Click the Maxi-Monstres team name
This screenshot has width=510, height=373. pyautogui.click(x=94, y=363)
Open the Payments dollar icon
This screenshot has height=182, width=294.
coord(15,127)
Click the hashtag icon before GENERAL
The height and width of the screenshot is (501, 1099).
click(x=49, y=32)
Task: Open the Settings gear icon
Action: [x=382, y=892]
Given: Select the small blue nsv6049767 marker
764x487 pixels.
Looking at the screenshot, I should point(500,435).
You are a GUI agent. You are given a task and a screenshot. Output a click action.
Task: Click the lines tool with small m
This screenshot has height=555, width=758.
■ ■ ■ ■ ■ ■ ■
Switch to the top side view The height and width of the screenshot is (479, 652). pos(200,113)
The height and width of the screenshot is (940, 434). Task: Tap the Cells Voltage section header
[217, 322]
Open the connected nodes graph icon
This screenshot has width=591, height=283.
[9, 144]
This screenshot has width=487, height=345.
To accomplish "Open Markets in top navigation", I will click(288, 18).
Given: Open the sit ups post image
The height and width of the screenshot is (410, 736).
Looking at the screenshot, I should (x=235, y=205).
■ ■ ■ ■ ■ ■ ■
# EXERCISE:
The range runs from the line above containing "764x487 pixels." to the line containing "This screenshot has height=555, width=758.", inclusive. Restate those lines word for word and no others.

# EXERCISE RESULT:
764x487 pixels.
Looking at the screenshot, I should point(500,435).
You are a GUI agent. You are given a task and a screenshot. Output a click action.
Task: Click the lines tool with small m
This screenshot has height=555, width=758.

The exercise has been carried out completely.